The perspective of this work is to contribute to a revision to the way of thinking about the Brazilian economy, in a stage which the industrialization became the key sector for the functioning of the system; that is, practically, after the Revolution of 1930. The examination attempted here will center its attention on the structural transformations, understood in the strict sense of a replacement and re-creation of the system’s expansion as a capitalist mode of production. Therefore, it is neither a question of evaluating the system’s performance in an ethical-finalist perspective of meeting the needs of the population, nor of discussing magnitudes of a rate of growth: the ethical-finalist perspective, closely associated with the ECLAC’s [United Nations Economic Commission for Latin America and the Caribbean] dualism, seems to be unaware that the primary purpose of the system is production itself, while the second, much to the taste of Brazil’s conservative economists, becomes entangled in a vulgar dialectic as if luck of the “parts” could be reduced to the behavior of the “whole,” the common version of “cake growth theory” [1].

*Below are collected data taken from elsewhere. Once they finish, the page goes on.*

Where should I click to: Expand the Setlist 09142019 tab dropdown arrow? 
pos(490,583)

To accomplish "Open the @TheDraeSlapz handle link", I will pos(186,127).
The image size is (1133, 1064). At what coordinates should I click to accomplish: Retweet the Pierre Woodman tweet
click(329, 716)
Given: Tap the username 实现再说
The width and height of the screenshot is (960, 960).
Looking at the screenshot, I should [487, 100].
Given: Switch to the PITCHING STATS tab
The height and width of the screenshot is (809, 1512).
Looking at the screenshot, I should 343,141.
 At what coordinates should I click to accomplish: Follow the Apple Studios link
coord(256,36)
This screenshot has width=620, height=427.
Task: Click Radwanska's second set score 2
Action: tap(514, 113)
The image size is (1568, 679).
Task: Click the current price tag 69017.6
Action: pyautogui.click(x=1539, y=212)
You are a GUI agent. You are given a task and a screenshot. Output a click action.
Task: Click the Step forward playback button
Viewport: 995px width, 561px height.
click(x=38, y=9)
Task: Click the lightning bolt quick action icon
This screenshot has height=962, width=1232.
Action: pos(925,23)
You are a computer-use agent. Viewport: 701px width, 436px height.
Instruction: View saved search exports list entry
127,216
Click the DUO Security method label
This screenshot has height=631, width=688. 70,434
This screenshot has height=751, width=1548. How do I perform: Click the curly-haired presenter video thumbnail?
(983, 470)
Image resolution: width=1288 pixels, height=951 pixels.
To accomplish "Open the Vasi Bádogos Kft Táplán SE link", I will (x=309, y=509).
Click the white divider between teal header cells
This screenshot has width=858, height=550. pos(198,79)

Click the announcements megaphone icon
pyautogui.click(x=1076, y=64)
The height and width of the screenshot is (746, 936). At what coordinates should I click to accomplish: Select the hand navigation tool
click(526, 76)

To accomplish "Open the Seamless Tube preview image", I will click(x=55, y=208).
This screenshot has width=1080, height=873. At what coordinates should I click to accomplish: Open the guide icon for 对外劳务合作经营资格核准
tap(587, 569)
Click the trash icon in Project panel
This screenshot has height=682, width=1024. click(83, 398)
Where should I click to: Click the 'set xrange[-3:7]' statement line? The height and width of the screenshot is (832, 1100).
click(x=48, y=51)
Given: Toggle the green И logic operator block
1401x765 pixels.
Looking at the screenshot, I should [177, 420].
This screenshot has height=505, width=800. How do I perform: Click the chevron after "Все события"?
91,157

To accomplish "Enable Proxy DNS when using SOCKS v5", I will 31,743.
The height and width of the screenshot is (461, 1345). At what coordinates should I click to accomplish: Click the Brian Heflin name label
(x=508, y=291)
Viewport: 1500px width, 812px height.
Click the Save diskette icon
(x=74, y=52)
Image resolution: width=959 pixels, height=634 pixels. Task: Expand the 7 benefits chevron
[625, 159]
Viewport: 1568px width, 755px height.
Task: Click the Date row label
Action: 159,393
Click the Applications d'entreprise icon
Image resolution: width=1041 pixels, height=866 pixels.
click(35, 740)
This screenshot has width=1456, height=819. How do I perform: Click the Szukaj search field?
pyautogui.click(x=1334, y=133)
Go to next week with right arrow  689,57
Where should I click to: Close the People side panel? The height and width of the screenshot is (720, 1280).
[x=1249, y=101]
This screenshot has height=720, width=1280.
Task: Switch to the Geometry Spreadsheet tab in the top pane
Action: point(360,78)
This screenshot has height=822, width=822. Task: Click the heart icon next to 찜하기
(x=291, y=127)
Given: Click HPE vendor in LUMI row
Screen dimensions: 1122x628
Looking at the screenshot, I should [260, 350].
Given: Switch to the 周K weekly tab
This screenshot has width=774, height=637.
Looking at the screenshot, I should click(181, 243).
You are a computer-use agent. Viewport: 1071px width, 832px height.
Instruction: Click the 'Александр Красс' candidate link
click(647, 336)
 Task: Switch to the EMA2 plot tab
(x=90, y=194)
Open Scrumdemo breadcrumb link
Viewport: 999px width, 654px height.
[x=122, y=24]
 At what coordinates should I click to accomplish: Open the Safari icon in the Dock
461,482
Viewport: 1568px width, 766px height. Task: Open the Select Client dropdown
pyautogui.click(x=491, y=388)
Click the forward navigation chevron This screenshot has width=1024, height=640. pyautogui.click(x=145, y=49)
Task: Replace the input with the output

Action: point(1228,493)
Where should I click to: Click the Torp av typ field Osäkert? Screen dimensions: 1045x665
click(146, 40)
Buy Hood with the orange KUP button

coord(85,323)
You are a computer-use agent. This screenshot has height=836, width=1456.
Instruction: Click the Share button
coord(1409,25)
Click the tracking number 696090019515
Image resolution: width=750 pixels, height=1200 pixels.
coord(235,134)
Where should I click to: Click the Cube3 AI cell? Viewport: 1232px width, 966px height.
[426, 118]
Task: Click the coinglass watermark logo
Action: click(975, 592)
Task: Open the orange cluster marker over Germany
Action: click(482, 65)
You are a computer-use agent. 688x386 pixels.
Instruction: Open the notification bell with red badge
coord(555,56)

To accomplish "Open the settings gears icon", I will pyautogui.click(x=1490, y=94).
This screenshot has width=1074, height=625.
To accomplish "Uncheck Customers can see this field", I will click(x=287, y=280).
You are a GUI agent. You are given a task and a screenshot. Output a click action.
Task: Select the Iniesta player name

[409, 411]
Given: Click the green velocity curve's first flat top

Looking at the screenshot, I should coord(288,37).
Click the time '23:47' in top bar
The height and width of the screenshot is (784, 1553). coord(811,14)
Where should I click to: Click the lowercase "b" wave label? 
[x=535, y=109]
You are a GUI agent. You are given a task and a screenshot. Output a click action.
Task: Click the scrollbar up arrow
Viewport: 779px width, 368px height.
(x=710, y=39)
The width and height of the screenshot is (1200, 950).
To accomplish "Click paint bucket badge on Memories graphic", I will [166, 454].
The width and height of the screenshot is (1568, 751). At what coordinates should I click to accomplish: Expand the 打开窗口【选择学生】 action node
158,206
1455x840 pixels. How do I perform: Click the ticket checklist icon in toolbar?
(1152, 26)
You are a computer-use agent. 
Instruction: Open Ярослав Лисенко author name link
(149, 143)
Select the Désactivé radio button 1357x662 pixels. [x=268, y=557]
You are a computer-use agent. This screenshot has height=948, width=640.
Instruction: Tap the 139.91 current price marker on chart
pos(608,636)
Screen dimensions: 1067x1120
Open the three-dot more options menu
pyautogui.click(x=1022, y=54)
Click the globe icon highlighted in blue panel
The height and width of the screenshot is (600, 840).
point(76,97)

It must be added that the perspective of such a work incorporates, as endogenous variables, the political level or the political conditions of the system: as the course of the analysis will attempt to demonstrate, the “passages” from one module to another, from one cycle to another cycle, are not economically intelligible “in themselves”—in any system that has characteristics of social domination. The “economism” of certain theses, which isolate the economic conditions from the political ones, is a vicious methodological cycle paired with the denial of recognizing itself as ideology.

This work is inscribed alongside other newly written works, which seek to renew the discussion regarding the Brazilian economy; in this sense, the work by Maria da Conceição Tavares and José Serra, “Más allá del estancamiento: una discusíon sobre el estilo del desarollo reciente del Brasil”[2]—retaking an interpretative style and method that have been absent from the Latin American economic literature for a long period, buried under the ECLA’s theoretical avalanche—is inscribed as both a milestone and a script to new inquiries. It should be noted that, on all sides, the Latin American socio-economic thought shows signs of dissatisfaction and of ruptures with the ECLA’s style of analysis, seeking to recapture an understanding of the Latin American issue through the use of a theoretical and methodological arsenal, concealed by a kind of “human respect” that gave way to the use of the marginalist [3] and Keynesian arsenal, thus conferring honor and scientific recognition to the technical and academic establishment. Thus, a good portion of the Latin American intelligentsia has lacerated itself on the tips of the dilemma: while they denounced the miserable life conditions inflicted upon a large portion of the Latin American population, their theoretical and analytical schemes tied themselves to discussions around the relation between product-capital, propensity to save or invest, the marginal efficiency of capital, economies of scale, and size of the market, leading them, unwittingly, to construct a strange world of duality and unwillingly lead to the ideology of the vicious cycle of poverty. [4]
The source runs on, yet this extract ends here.